Undead Darlings picks up after a zombie apocalypse, though it doesn't latch onto a band of fully human survivors. The largely unseen protagonist, Reggie, awakens to a hangover and the news that zombies have dismantled civilization, leaving only a few humans…and half-zombies that include his childhood friend, Pearl. The two of them trek out into the aftermath, joined by five other pale young women who still retain their humanity despite zombie infections. Really, they're so white that I would've assumed them to be ghosts. But they're demi-zombies, and they're searching for a cure.

The exploration portions of Undead Darlings play out like a dungeon crawl from Experience Inc. (Demon Gaze, Stranger of Sword City), as the characters explore streets, shopping malls, and other locations overrun by frequently comical creatures. Reggie himself doesn't fight in battles; being fully human, he's most susceptible to zombie bites, so the six semi-undead girls take up positions and strike at enemies in a combat system patterned after Phantasy Star IV.

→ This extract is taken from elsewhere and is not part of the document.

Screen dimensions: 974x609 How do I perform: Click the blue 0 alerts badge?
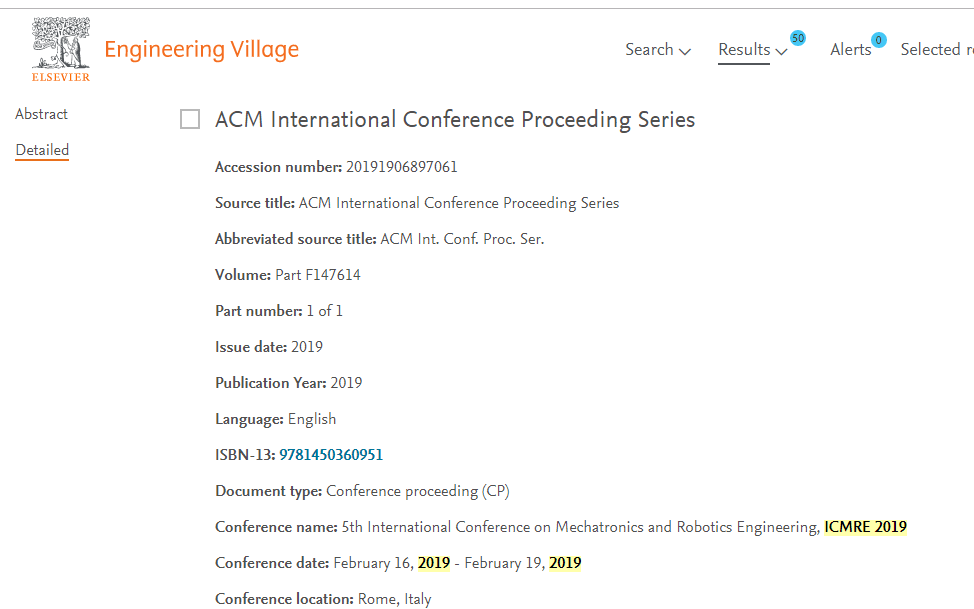878,40
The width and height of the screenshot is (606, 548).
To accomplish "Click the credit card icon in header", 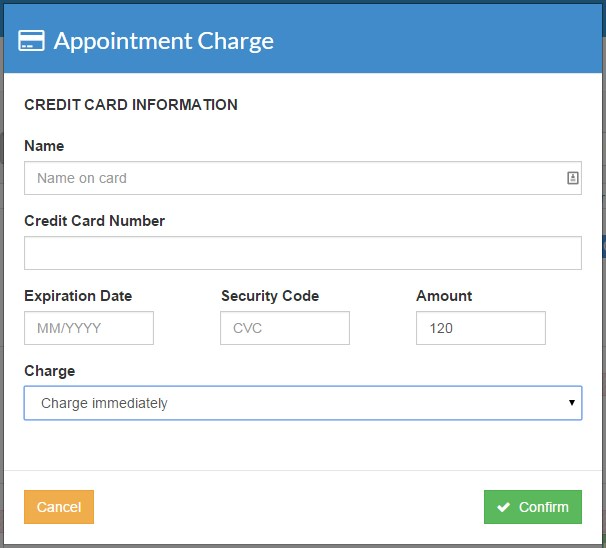I will pyautogui.click(x=31, y=41).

The other half of the game finds Reggie and the rest of the characters conversing in the text-driven fashion of a visual novel, which leads to various dialogue options. The crew ostensibly follows routine Japanese RPG hyper-cute heroine conventions, including a ditz savant and a goth who makes her stuffed bear talk, and the dialogue is a mishmash of pop culture references and goofball character humor. No surprises there, since project director Nick Doerr is known for (and sometimes derided for) his localization work on Hyperdimension Neptunia games.

NEXT WEEK'S RELEASES

THE LAST BLADE 2
Developer: SNK / Code Mystics
Publisher: SNK
Platform: PlayStation 4 / PS Vita
Release Date: May 24
Swery65 Motif: Doomed Blonde
MSRP: TBA

It's a strange thing to call a fighting game dignified. However intricate they may be, fighting games are all about beating an opponent unconscious with punches or tonfas or glittering fireballs. When you're just out to hit someone harder than they hit you, elegance and subtlety soon reach their limits.

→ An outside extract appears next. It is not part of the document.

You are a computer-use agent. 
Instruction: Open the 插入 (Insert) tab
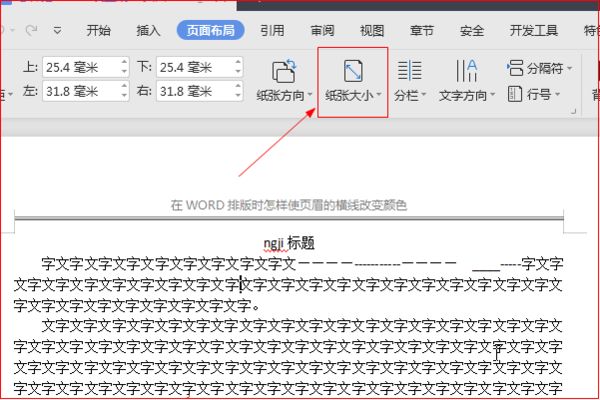[148, 30]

The Last Blade games push those limits. Staged in the thick of Japan's 19th-century upheaval, they find an assortment of samurai, wanderers, government agents, and general misfits clashing in one-on-one battles. It plays out like a typical weapons-based fighter, most closely resembling Samurai Shodown, but the two The Last Blades offer selectable fighting styles and a parrying maneuver. And either one is intricate a fighter as SNK ever made, with elaborate special moves and a wide variety of characters. If you want a samurai who powers up like a Dragon Ball Z hero, that's fine, but you can pick a turtle-toting hermit or a shadowy warrior with a pet owl just as easily.

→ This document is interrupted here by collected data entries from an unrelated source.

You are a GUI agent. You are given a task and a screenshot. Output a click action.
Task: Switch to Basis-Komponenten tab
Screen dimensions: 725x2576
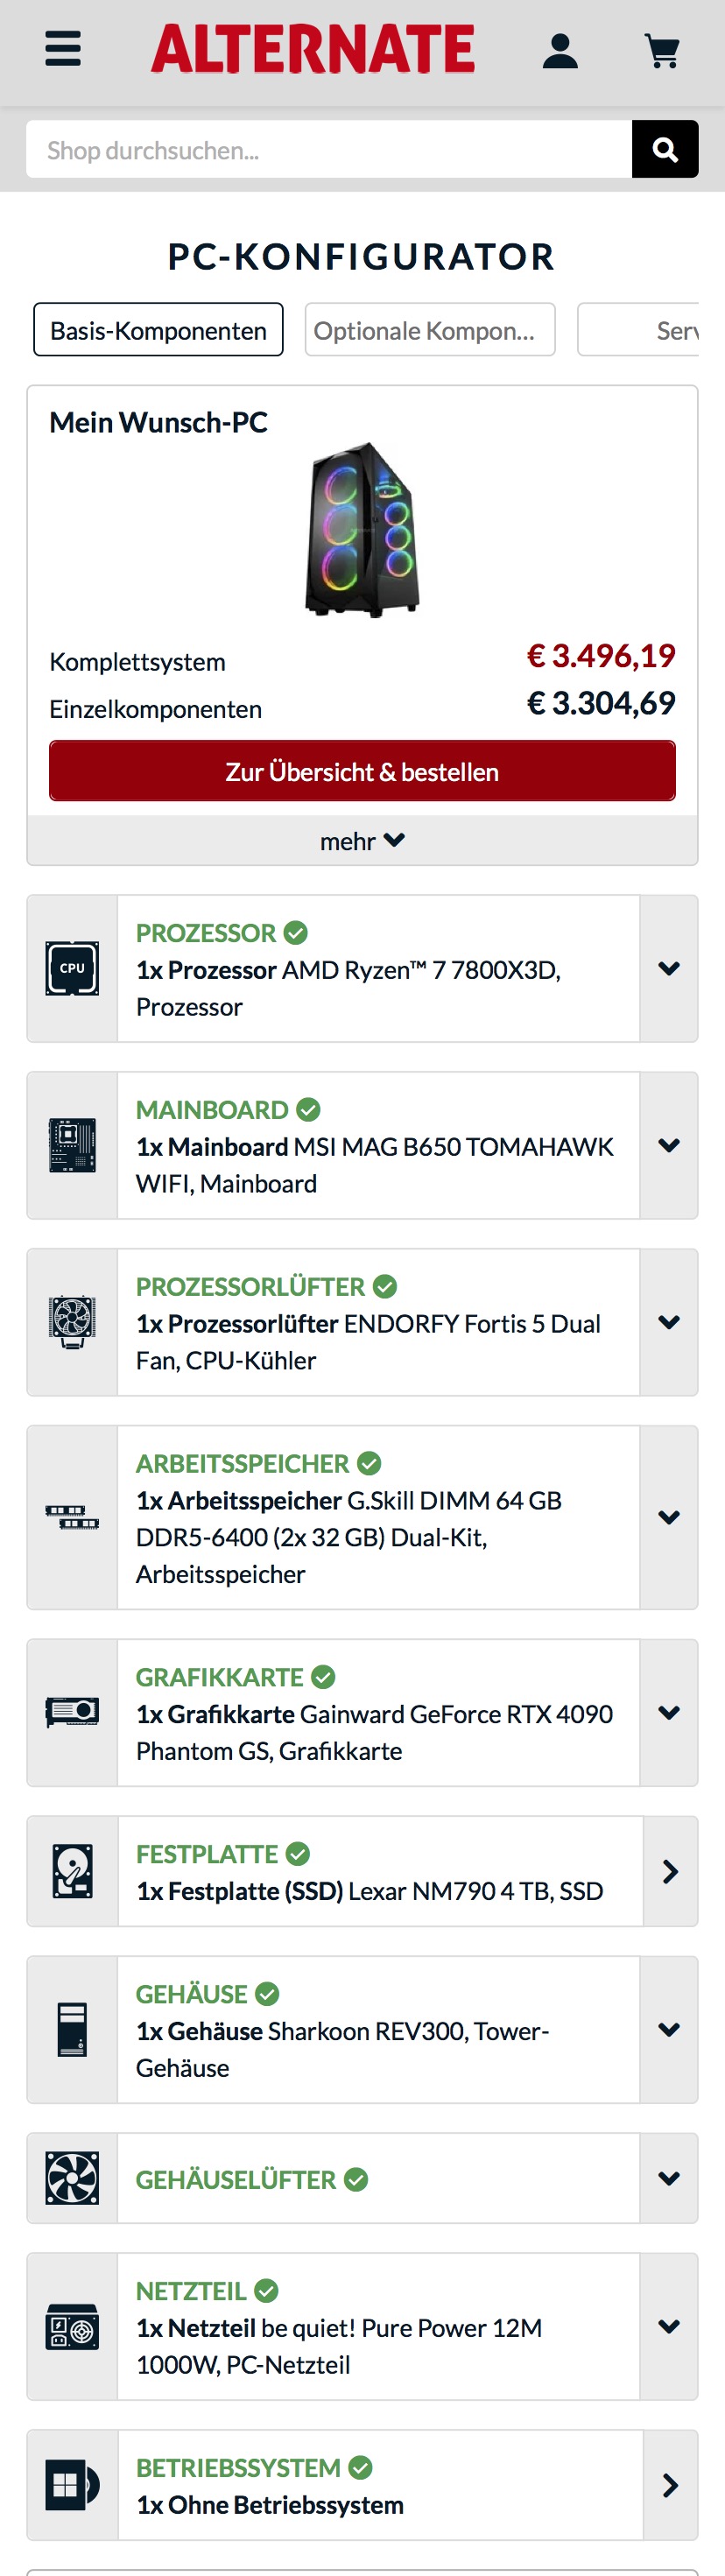[158, 330]
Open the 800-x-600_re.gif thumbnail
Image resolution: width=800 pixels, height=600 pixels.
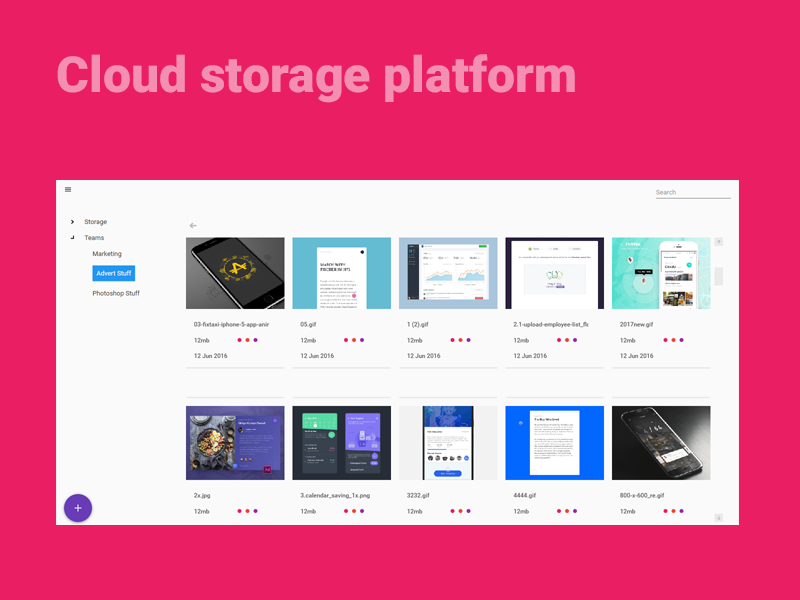pyautogui.click(x=660, y=442)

And The Last Blade 2 is gorgeous. It's among the final games the original incarnation of SNK created before its fall in 2000, and it shows masters of 2-D sprite art at the top of their form. Leaves flutter in a graveyard at sunset. A yippy mystic summons an army of oni to trample her opponents. A shinsengumi operative takes on a stone-fisted giant in a rapidly burning home. The beautiful backdrops and detailed character animation mix with a restrained and gentle soundtrack, matching period samurai dramas to a degree that should be beyond a mere 2-D fighting game. And while there's only minimal plot and a hokey translation, fans of Hidetaka “Swery65” Suehiro may enjoy seeing his early work in the game's scenario. Even back then, blonde women didn't survive his works.

The Last Blade 2 saw some odd censorship when first brought to North America. On both the Neo Geo and Dreamcast, the off-the-shelf U.S. version of the game removed blood and special finishing moves, making it impossible to play a small story arc where Hibiki gradually turns from a dutiful daughter to a resolute killing machine. The PlayStation 4 and Vita editions will let players switch on the blood, presumably fixing SNK's long-running oversight. No longer will series fans feel like they're playing Mortal Kombat on the Super NES.